▶ _TASK TO CARRY OUT_:
Which lines run from the one containing "How do I perform: Click the 上次编辑" to the end of the entries? Quote them exactly, and nothing else.

START ENTRIES SHOWN

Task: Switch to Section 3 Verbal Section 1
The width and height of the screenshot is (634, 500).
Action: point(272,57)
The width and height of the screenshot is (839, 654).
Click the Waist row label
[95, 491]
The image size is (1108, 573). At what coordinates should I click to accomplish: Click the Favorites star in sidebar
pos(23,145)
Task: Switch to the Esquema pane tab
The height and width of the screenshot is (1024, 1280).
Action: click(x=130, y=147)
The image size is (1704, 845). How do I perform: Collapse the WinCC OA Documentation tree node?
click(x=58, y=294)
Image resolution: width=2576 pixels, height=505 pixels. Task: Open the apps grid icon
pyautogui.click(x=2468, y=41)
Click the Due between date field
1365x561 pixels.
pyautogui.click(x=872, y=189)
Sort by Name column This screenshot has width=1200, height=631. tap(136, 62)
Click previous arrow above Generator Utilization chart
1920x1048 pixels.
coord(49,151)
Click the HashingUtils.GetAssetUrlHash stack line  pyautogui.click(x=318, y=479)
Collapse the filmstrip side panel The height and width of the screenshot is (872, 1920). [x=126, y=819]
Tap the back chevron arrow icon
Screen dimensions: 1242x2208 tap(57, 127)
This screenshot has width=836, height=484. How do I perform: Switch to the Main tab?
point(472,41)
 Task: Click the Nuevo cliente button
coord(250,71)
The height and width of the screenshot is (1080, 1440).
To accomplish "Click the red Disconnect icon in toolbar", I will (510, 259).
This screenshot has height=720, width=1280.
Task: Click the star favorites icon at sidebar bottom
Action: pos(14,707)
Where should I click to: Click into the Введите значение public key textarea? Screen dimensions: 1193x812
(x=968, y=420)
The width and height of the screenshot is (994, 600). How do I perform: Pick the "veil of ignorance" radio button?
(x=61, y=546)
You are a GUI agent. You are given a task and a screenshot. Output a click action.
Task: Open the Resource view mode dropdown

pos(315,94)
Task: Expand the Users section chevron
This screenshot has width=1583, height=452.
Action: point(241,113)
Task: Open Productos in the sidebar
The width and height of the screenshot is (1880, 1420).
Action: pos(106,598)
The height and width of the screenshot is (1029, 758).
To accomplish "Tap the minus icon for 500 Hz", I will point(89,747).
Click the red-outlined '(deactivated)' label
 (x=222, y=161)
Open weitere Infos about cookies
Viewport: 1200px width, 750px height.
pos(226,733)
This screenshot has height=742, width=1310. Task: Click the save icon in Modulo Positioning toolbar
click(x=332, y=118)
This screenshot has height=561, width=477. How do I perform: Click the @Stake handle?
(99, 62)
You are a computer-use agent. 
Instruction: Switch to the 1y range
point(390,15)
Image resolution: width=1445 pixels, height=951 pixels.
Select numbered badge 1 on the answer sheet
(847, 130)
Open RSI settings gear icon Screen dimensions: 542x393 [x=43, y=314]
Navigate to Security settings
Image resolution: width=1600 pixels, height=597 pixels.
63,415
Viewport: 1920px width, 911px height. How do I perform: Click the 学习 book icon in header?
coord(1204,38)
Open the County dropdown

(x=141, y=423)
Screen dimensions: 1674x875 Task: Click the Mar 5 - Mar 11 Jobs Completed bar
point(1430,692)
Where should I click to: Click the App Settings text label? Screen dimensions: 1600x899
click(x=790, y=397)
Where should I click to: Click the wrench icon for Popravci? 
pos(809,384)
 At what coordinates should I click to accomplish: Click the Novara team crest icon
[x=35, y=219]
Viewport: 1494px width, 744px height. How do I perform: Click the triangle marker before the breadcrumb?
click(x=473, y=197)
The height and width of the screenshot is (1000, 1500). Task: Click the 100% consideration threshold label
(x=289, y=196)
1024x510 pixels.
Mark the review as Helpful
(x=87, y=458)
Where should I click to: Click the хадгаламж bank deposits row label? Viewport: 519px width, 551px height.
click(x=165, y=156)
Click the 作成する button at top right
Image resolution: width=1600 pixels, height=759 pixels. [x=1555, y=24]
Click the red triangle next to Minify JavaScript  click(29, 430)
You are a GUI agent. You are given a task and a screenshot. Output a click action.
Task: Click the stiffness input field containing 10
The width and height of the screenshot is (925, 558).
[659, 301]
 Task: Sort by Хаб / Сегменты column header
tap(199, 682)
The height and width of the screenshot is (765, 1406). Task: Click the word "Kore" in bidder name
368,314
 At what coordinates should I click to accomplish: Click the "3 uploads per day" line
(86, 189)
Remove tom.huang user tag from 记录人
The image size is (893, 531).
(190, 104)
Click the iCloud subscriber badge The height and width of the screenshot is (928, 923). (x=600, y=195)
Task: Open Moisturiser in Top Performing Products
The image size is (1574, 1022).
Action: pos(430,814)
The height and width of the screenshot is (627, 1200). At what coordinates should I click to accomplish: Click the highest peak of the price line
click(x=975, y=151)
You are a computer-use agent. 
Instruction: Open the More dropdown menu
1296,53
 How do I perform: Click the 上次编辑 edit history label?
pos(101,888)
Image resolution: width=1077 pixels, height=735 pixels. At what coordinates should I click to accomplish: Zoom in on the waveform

END ENTRIES SHOWN

▶ _RESULT OF THIS TASK_:
 How do I perform: Click the 上次编辑 edit history label?
pos(101,888)
Image resolution: width=1077 pixels, height=735 pixels. At what coordinates should I click to accomplish: Zoom in on the waveform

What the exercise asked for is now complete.